A proposal to mandate fluoridation of most water supplies in the state was effectively killed this week when the Legislature’s Public Health committee decided not to consider it any further this session.

The bill, opposed by many people concerned about the health effects of fluoride, was put into “study,” a move used to end discussion.

“For all intents and purposes, it means it’s not likely to move forward this session,” said Rep. Peter Koutoujian, D-Waltham, co-chairman of the Public Health panel.

Natick chemist Myron Coplan, whose research found that children in fluoridated communities are at risk for excess levels of lead in their blood, said the move is good news for fluoridation opponents.

“From what I know about the Legislature, that’s the offhanded way of saying, ’We don’t want to talk about it anymore,’” Coplan said.

The unanimous vote to table the statewide fluoridation proposal was not surprising. In December, the measure’s leading proponent in the Senate, Sen. Pamela Resor, D-Acton, said research linking fluoridated water to bone cancer and other problems had convinced her that lawmakers should not vote on the proposal until a study is performed.

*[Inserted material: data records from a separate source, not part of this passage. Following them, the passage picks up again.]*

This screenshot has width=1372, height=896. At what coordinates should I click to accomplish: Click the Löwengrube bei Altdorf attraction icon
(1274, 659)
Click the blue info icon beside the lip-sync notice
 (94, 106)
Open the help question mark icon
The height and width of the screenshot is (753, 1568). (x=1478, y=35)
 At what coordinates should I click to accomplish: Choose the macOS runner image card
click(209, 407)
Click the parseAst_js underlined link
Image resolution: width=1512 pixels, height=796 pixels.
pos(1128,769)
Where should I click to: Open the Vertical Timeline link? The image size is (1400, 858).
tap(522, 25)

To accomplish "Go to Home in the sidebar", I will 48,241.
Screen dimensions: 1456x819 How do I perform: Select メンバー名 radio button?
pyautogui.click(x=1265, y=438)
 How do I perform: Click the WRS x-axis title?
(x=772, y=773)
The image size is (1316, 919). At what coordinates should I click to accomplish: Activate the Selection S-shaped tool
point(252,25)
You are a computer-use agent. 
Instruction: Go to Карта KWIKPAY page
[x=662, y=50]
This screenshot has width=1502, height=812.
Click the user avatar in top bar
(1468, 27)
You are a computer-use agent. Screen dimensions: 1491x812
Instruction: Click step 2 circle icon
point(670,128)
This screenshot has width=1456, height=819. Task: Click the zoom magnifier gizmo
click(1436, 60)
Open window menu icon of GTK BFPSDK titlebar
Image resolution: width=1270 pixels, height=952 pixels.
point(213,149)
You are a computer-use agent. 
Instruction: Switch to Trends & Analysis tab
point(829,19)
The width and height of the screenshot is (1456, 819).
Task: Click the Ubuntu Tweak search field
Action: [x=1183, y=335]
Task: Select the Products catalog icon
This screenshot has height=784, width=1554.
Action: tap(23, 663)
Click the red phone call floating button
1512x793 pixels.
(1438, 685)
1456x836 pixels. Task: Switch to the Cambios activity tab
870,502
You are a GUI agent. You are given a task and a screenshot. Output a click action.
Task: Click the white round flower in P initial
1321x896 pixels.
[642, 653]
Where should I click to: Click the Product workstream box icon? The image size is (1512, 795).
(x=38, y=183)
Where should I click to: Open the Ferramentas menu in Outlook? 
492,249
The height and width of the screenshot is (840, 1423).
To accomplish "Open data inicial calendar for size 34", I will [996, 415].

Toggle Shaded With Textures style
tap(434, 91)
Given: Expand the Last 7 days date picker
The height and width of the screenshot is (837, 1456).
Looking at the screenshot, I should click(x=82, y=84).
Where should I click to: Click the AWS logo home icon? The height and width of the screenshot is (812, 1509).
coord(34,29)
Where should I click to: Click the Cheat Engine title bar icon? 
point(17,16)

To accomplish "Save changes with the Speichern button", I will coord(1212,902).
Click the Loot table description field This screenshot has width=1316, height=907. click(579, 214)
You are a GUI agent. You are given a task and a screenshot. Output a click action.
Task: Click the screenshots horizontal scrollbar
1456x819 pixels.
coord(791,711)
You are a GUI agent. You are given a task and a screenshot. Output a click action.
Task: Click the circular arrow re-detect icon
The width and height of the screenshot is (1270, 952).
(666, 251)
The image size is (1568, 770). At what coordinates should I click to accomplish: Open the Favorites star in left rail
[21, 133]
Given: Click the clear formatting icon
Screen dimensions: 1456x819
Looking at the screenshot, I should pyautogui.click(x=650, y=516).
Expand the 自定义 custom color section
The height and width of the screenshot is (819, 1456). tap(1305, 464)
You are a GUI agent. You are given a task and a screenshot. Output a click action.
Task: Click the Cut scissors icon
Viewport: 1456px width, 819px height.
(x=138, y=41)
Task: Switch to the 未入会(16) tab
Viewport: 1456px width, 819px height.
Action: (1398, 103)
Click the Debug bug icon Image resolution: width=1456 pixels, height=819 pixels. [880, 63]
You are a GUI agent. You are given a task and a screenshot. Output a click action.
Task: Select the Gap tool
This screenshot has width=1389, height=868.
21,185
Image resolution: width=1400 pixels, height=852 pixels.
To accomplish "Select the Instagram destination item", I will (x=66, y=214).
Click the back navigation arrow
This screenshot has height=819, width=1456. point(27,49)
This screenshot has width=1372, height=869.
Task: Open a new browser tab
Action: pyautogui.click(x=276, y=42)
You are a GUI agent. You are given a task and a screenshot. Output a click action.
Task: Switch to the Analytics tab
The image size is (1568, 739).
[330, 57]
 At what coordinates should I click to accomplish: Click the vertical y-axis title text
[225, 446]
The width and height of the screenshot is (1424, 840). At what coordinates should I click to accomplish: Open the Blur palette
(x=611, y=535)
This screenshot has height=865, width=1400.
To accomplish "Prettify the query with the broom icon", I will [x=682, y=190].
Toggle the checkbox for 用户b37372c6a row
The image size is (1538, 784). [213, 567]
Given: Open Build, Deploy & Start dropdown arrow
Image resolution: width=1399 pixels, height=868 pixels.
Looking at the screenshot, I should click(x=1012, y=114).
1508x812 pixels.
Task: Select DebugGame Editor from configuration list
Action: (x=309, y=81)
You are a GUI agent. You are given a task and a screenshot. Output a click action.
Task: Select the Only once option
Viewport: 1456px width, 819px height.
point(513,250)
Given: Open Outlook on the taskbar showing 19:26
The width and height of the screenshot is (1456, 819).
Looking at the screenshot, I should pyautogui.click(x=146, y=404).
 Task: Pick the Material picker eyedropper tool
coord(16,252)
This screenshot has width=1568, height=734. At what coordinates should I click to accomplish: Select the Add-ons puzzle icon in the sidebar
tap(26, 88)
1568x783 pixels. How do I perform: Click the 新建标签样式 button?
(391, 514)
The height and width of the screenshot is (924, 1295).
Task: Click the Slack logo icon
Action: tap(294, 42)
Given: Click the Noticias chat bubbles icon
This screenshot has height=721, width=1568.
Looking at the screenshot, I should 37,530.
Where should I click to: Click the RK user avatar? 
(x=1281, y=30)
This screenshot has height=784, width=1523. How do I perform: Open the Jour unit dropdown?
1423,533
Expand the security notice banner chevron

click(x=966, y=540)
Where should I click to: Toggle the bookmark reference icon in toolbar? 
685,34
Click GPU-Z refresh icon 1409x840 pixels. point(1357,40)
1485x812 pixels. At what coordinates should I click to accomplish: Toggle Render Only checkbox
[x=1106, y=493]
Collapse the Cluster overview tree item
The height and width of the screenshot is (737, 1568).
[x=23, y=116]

Putting a bill into study does not actually require anyone to look at the proposal again, unless they take an action like forming a commission to examine the issue.

But Sen. Susan Fargo, D-Lincoln, co-chairwoman of the Public Health committee, said the bill may not be dead yet.

“It’s not necessarily a black hole. We can take it out of study,” she said.

Fargo said she has no worries about the health impacts of fluoride. But she said the committee was concerned about taking control over fluoridation away from communities, and a provision in the bill that would require the state to reimburse cities and towns for fluoride costs.

Resor’s bill would require fluoridation of any municipal water supply that serves at least 5,000 people.

Currently, more than one-third of Massachusetts cities and towns have fluoridated drinking water, including all of those served by the Massachusetts Water Resources Authority.